Task → Reproduce the data in its entirety, exactly as written.

Supplied data →
======
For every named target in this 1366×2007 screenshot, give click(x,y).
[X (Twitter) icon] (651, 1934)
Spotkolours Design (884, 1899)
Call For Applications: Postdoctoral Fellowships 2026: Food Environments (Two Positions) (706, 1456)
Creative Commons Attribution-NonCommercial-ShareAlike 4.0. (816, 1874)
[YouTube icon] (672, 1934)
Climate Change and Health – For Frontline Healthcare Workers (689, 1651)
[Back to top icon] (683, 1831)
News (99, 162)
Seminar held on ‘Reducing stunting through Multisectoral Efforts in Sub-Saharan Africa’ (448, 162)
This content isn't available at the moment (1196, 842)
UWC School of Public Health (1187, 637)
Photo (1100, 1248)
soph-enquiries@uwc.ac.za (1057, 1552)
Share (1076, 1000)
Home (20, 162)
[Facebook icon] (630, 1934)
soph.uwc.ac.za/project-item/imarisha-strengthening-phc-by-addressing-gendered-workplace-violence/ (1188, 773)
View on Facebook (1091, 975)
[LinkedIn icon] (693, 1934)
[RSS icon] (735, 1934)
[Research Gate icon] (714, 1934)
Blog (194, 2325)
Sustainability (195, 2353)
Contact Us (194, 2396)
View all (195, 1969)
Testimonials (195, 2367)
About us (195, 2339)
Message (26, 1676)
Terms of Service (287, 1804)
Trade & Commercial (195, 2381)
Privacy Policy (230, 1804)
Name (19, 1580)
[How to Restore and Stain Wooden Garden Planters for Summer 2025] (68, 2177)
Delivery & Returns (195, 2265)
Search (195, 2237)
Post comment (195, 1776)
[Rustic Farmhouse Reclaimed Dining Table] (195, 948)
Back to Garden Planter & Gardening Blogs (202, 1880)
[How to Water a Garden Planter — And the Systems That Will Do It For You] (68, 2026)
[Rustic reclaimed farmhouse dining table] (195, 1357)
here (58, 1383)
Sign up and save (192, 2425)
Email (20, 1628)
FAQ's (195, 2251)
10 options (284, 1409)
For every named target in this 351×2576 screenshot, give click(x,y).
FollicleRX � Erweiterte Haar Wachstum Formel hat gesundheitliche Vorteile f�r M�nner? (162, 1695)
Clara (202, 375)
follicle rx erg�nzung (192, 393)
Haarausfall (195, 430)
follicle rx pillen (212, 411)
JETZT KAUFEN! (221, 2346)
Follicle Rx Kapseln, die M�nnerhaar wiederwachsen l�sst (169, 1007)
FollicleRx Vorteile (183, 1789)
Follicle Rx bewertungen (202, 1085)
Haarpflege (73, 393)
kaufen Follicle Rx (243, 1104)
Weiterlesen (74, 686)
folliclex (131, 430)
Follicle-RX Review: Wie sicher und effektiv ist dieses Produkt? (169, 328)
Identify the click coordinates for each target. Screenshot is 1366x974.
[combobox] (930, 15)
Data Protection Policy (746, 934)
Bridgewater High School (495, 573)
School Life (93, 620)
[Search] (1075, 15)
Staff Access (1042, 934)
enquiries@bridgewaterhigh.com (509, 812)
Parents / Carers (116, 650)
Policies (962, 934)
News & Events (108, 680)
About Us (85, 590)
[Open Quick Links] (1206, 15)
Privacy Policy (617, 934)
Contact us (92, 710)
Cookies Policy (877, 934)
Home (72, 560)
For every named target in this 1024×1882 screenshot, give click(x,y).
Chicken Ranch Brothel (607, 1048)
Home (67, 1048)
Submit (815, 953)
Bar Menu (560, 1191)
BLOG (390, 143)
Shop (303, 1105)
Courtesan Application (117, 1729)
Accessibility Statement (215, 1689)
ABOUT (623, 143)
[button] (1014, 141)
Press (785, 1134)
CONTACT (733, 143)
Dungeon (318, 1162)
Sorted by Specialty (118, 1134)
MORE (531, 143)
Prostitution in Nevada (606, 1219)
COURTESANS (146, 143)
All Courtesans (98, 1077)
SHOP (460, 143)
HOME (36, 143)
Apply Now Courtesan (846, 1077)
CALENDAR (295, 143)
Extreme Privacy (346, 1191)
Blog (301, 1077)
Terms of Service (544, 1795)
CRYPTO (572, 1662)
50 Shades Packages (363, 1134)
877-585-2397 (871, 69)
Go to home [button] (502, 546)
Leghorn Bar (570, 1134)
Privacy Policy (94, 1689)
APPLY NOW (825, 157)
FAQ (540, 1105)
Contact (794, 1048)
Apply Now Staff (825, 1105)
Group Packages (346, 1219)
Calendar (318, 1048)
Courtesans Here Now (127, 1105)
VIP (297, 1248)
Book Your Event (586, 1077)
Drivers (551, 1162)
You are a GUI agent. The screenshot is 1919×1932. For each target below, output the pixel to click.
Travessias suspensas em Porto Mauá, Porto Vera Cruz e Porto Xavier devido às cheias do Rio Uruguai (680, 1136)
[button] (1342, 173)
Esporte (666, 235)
======
Answer →
For every named target in this 1366×2007 screenshot, give click(x,y).
[X (Twitter) icon] (651, 1934)
Spotkolours Design (884, 1899)
Call For Applications: Postdoctoral Fellowships 2026: Food Environments (Two Positions) (706, 1456)
Creative Commons Attribution-NonCommercial-ShareAlike 4.0. (816, 1874)
[YouTube icon] (672, 1934)
Climate Change and Health – For Frontline Healthcare Workers (689, 1651)
[Back to top icon] (683, 1831)
News (99, 162)
Seminar held on ‘Reducing stunting through Multisectoral Efforts in Sub-Saharan Africa’ (448, 162)
This content isn't available at the moment (1196, 842)
UWC School of Public Health (1187, 637)
Photo (1100, 1248)
soph-enquiries@uwc.ac.za (1057, 1552)
Share (1076, 1000)
Home (20, 162)
[Facebook icon] (630, 1934)
soph.uwc.ac.za/project-item/imarisha-strengthening-phc-by-addressing-gendered-workplace-violence/ (1188, 773)
View on Facebook (1091, 975)
[LinkedIn icon] (693, 1934)
[RSS icon] (735, 1934)
[Research Gate icon] (714, 1934)
Blog (194, 2325)
Sustainability (195, 2353)
Contact Us (194, 2396)
View all (195, 1969)
Testimonials (195, 2367)
About us (195, 2339)
Message (26, 1676)
Terms of Service (287, 1804)
Trade & Commercial (195, 2381)
Privacy Policy (230, 1804)
Name (19, 1580)
[How to Restore and Stain Wooden Garden Planters for Summer 2025] (68, 2177)
Delivery & Returns (195, 2265)
Search (195, 2237)
Post comment (195, 1776)
[Rustic Farmhouse Reclaimed Dining Table] (195, 948)
Back to Garden Planter & Gardening Blogs (202, 1880)
[How to Water a Garden Planter — And the Systems That Will Do It For You] (68, 2026)
[Rustic reclaimed farmhouse dining table] (195, 1357)
here (58, 1383)
Sign up and save (192, 2425)
Email (20, 1628)
FAQ's (195, 2251)
10 options (284, 1409)
For every named target in this 351×2576 screenshot, give click(x,y).
FollicleRX � Erweiterte Haar Wachstum Formel hat gesundheitliche Vorteile f�r M�nner? (162, 1695)
Clara (202, 375)
follicle rx erg�nzung (192, 393)
Haarausfall (195, 430)
follicle rx pillen (212, 411)
JETZT KAUFEN! (221, 2346)
Follicle Rx Kapseln, die M�nnerhaar wiederwachsen l�sst (169, 1007)
FollicleRx Vorteile (183, 1789)
Follicle Rx bewertungen (202, 1085)
Haarpflege (73, 393)
kaufen Follicle Rx (243, 1104)
Weiterlesen (74, 686)
folliclex (131, 430)
Follicle-RX Review: Wie sicher und effektiv ist dieses Produkt? (169, 328)
Identify the click coordinates for each target. Screenshot is 1366x974.
[combobox] (930, 15)
Data Protection Policy (746, 934)
Bridgewater High School (495, 573)
School Life (93, 620)
[Search] (1075, 15)
Staff Access (1042, 934)
enquiries@bridgewaterhigh.com (509, 812)
Parents / Carers (116, 650)
Policies (962, 934)
News & Events (108, 680)
About Us (85, 590)
[Open Quick Links] (1206, 15)
Privacy Policy (617, 934)
Contact us (92, 710)
Cookies Policy (877, 934)
Home (72, 560)
For every named target in this 1024×1882 screenshot, give click(x,y).
Chicken Ranch Brothel (607, 1048)
Home (67, 1048)
Submit (815, 953)
Bar Menu (560, 1191)
BLOG (390, 143)
Shop (303, 1105)
Courtesan Application (117, 1729)
Accessibility Statement (215, 1689)
ABOUT (623, 143)
[button] (1014, 141)
Press (785, 1134)
CONTACT (733, 143)
Dungeon (318, 1162)
Sorted by Specialty (118, 1134)
MORE (531, 143)
Prostitution in Nevada (606, 1219)
COURTESANS (146, 143)
All Courtesans (98, 1077)
SHOP (460, 143)
HOME (36, 143)
Apply Now Courtesan (846, 1077)
CALENDAR (295, 143)
Extreme Privacy (346, 1191)
Blog (301, 1077)
Terms of Service (544, 1795)
CRYPTO (572, 1662)
50 Shades Packages (363, 1134)
877-585-2397 (871, 69)
Go to home [button] (502, 546)
Leghorn Bar (570, 1134)
Privacy Policy (94, 1689)
APPLY NOW (825, 157)
FAQ (540, 1105)
Contact (794, 1048)
Apply Now Staff (825, 1105)
Group Packages (346, 1219)
Calendar (318, 1048)
Courtesans Here Now (127, 1105)
VIP (297, 1248)
Book Your Event (586, 1077)
Drivers (551, 1162)
You are a GUI agent. The screenshot is 1919×1932. For each target below, output the pixel to click.
Travessias suspensas em Porto Mauá, Porto Vera Cruz e Porto Xavier devido às cheias do Rio Uruguai (680, 1136)
[button] (1342, 173)
Esporte (666, 235)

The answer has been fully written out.